WORK ITEM — Rewrite the records from the line containing "Describe the element" through the end of the records, replacing "screenshot" with "screen image" and keeping everything else the same. Leave the pictures out of your answer.

INPUT FOR THIS TASK —
- Opening Delimiter -

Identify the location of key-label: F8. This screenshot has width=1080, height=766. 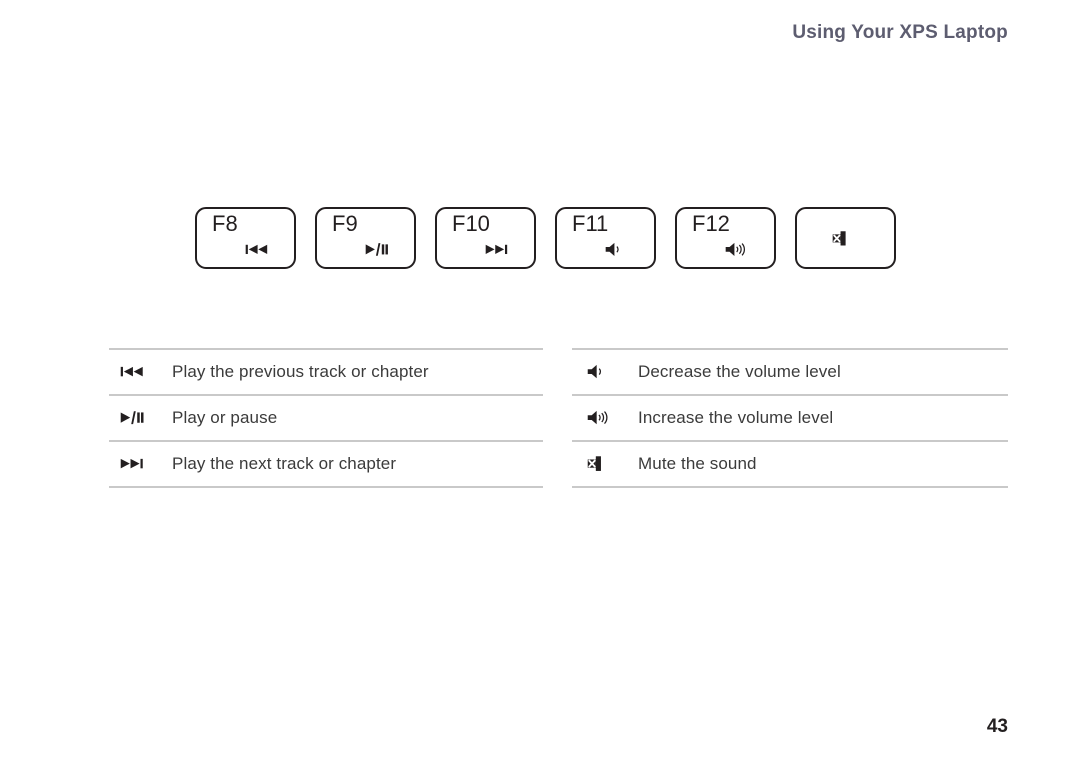
(225, 224).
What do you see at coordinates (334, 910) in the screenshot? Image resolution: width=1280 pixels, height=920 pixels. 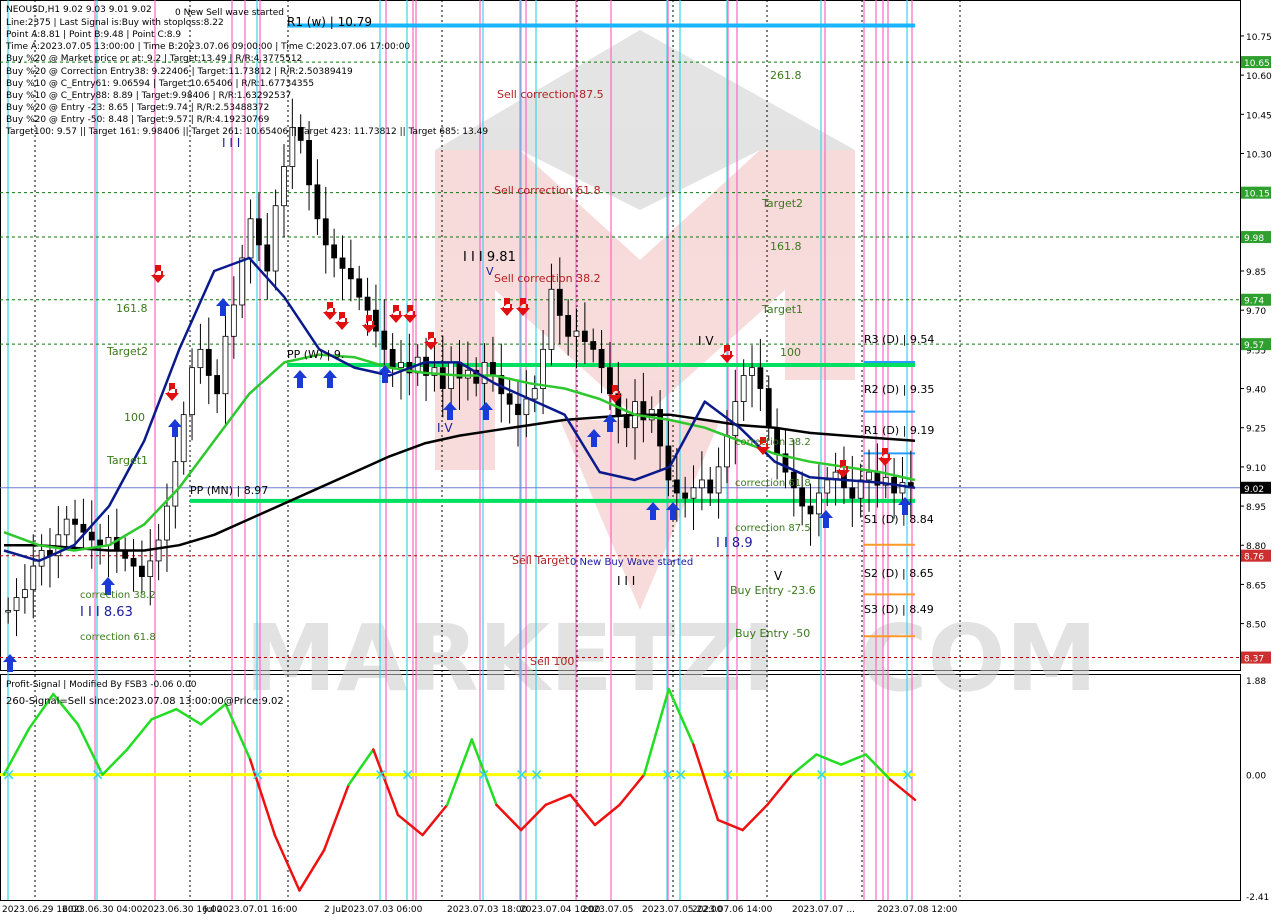 I see `time-label: 2 Jul` at bounding box center [334, 910].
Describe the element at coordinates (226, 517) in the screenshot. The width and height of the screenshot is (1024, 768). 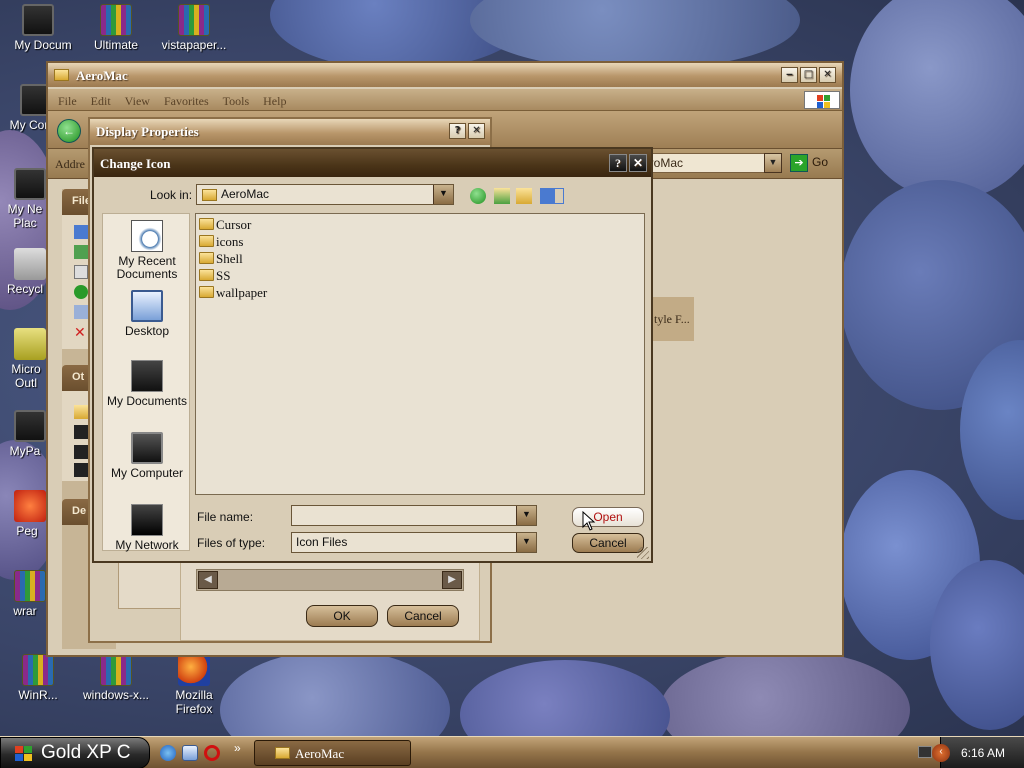
I see `file-name-label: File name:` at that location.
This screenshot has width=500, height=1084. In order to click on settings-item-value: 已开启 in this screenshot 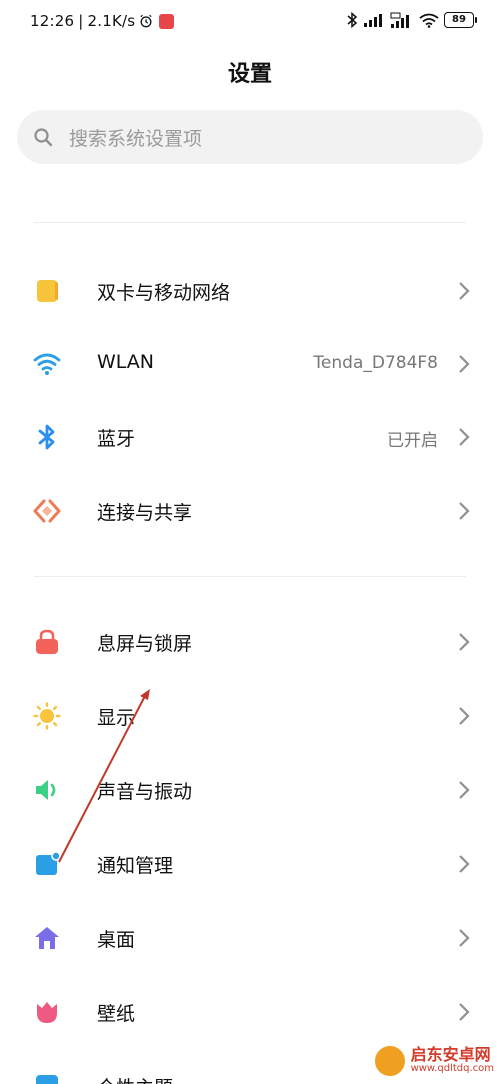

- Closing Delimiter -

RESPONSE TO THIS EXERCISE —
Describe the element at coordinates (226, 517) in the screen image. The width and height of the screen image is (1024, 768). 
I see `file-name-label: File name:` at that location.
This screen image has width=500, height=1084. In order to click on settings-item-value: 已开启 in this screen image 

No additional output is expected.